Inaccuracy of the first type is unavoidable, and is a universal problem with data warehouses. Data warehouses are typically pulling in huge amounts of data from many sources, then transforming it and analyzing it. In our case, we have jobs that should pull data hourly, but these jobs can fail due to infrastructural errors, such as an inability to requisition server resources from Amazon. So we have jobs that run daily as a fallback mechanism, and we have jobs to pull all the data for each table that can be run manually.

Typically, the data should be no more than an hour off of real time.

When ingestion jobs fail, the data can be recovered by future jobs. Typically, data replication errors do not result in any long-term data loss.

Bugs and Algorithmic Errors

It’s important to remember that the data analysis system is ultimately just software. As with any software project, bugs are inevitable. Bugs can arise in several ways and in several different places.

  1. Instrumentation. The instrumentation can be wrong in many ways. New features may not have been instrumented at all. Instrumentation may be out of date with the assumptions in the latest release. Instrumentation could be conditionally incorrect, leading to omitted data or semi-correct data.
  2. Ingestion. The ingestion occurs in multiple steps. The data has to be correctly propagated from the database, to the replicated database, to the data pipeline, to the data warehouse. Errors in ingestion often occur when only part of this process has been updated. In our case, fields must be added to RedShift, to Kinesis Firehose (for events), to Data Pipeline (for db records), then they must be exposed in Looker.
  3. Transformation and Analysis. The presentation of advanced statistics rests on several layers of analysis and aggregation. A small typo, or mistake in one place can lead to a cascade of errors when that mistake effects a huge amount of data.

How to Talk About Inaccuracy

The best way to talk about inaccuracy is to talk about what steps you have taken to validate the data.

  • What did you do to validate the instrumentation? How did you communicate the requirements and purpose of the new events to the developers? Did you review their pull requests and ensure that the events were actually instrumented?
  • What did you do to validate the ingestion? Did you see events coming in on a staging environment? Did you participate in testing the new feature then verify that your tests percolated through to staging analytics? Did you read the monitoring logs?
  • What did you do to validate the analysis? Did you compare the resulting data to the data in another system? Did you talk through the results with a colleague? Did you double-check the calculations that underlie your charts? Even when they were created by other/former developers? Did you create an intermediate chart and verify the correctness at that level of analysis? When you look at the data from another angle/table, do the results make sense with your new results?

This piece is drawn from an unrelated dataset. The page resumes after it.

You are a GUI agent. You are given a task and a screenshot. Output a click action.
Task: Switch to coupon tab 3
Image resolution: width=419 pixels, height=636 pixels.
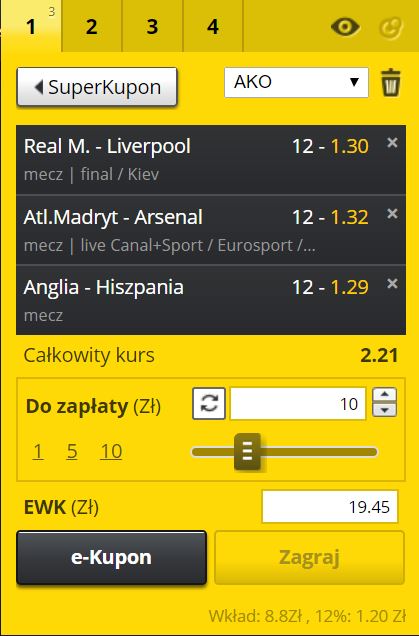153,26
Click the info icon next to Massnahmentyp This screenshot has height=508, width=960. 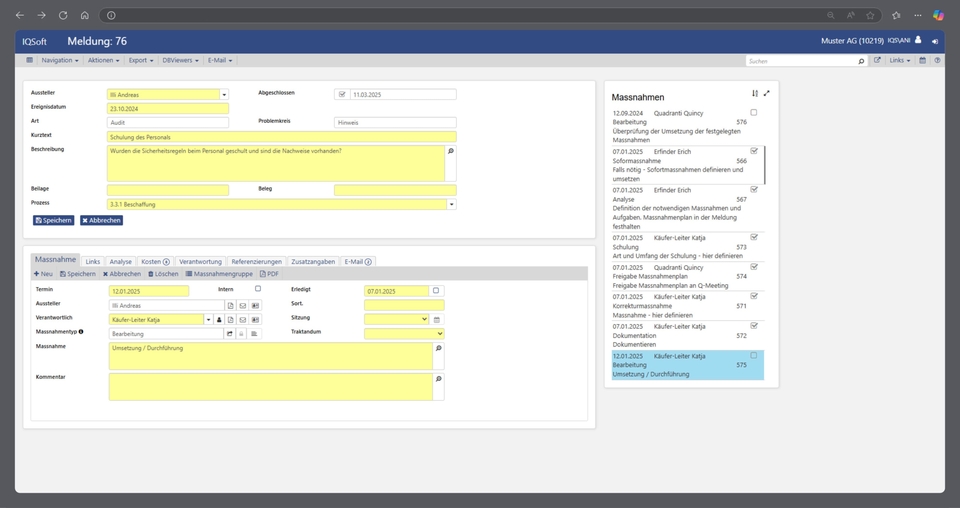point(81,332)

Don’t dwell on the sources of error. Talk about what you have done to minimize the sources of error. In the end, this is software. Software evolves. The first release is always buggy, and we are always working to refine, fix bugs, and improve.

Make a plan to validate each data release like the rest of the team validates the consumer-facing product. Use unit tests, regression tests, and spot=checks with production to validate your process.

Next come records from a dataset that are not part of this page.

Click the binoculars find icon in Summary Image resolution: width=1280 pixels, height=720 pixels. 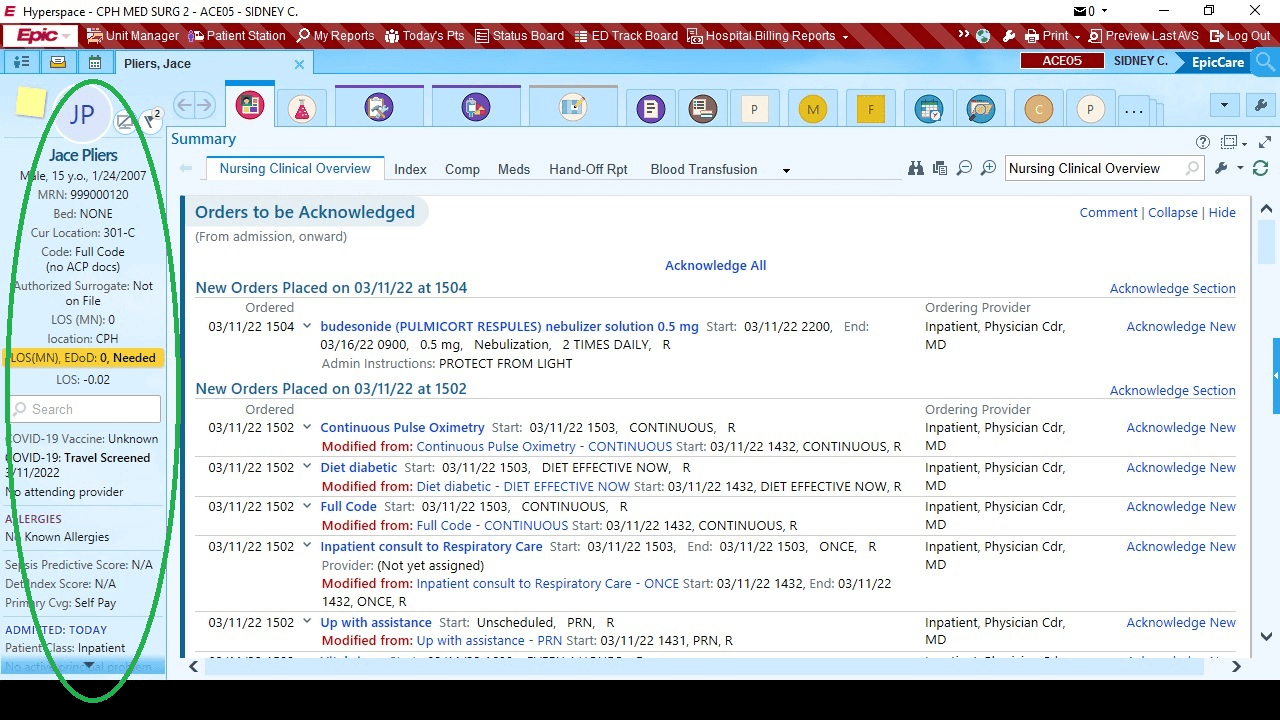[x=915, y=169]
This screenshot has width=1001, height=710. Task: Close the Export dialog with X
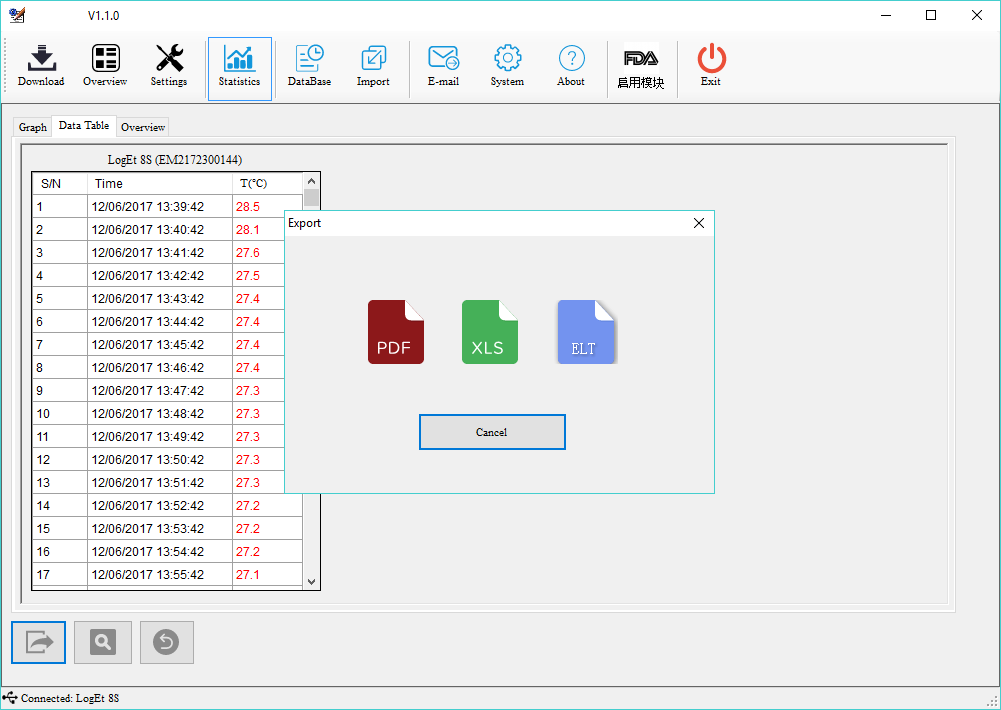(x=699, y=223)
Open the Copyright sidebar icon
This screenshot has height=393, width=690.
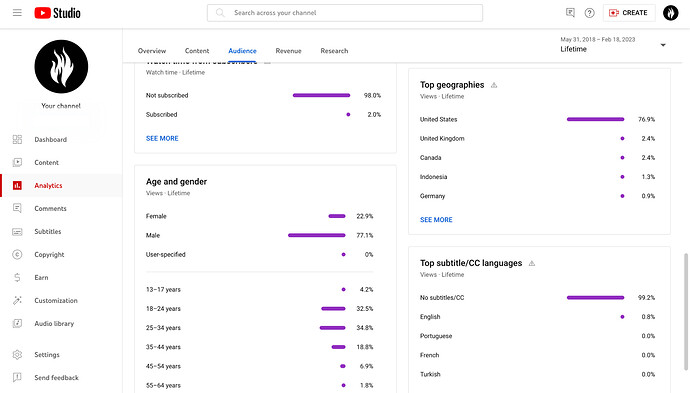[17, 254]
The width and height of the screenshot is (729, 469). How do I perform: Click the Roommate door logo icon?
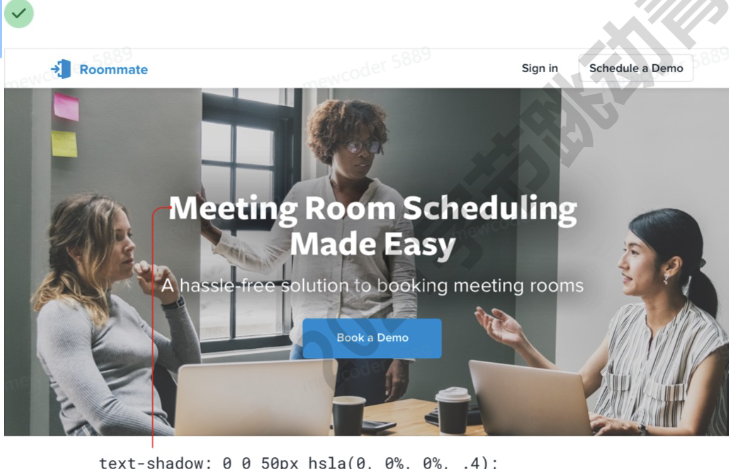[x=61, y=69]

Top Line Numbers vs. Other Numbers

In general, you can never be sure that a number is absolutely 100% correct due to the assumptions in the process, and the fact that you must rely on the work of many other developers. Most charts should be used in aggregate to paint a picture of what is happening. No single number should be thought of as absolute. If possible, you should try to present confidence intervals in charts or use other tools that represent the idea of fuzziness.

But as in everything, there are exceptions.

With particularly important numbers, if the amount of data that goes into them is relatively small, then we can manually validate the process by comparing the results with the actual production database. The point is that for the most important, top-line calculations, you should be extremely confident in your process. You should have reviewed each step along the way and ensured to the best of your ability that the number is as close as possible to the real number.

TLDR

When you’re trying to communicate the accuracy of your data to the business team…

  • Focus on what you have done to validate the numbers.
  • Keep in mind that the data analysis process is software that evolves toward correctness as all software does.
  • Validate data analysis like you validate any other software.
  • Where it’s possible and important, do manual validation against production so you can have high confidence in your top line numbers.

When Code Duplication is not Code Duplication

Duplicating code is a bad thing. Any engineer worth his salt knows that the more you repeat yourself, the more difficult it will be to maintain your code. We’ve enshrined this in a well-known principle called the DRY principle, where DRY is an acronym standing for Don’t Repeat Yourself. So code duplication should be avoided at all costs. Right?

At work I recently came across an interesting case of code duplication that merits more thought, and shows how there is some subtlety needed in application of every coding guideline, even the bedrock ones.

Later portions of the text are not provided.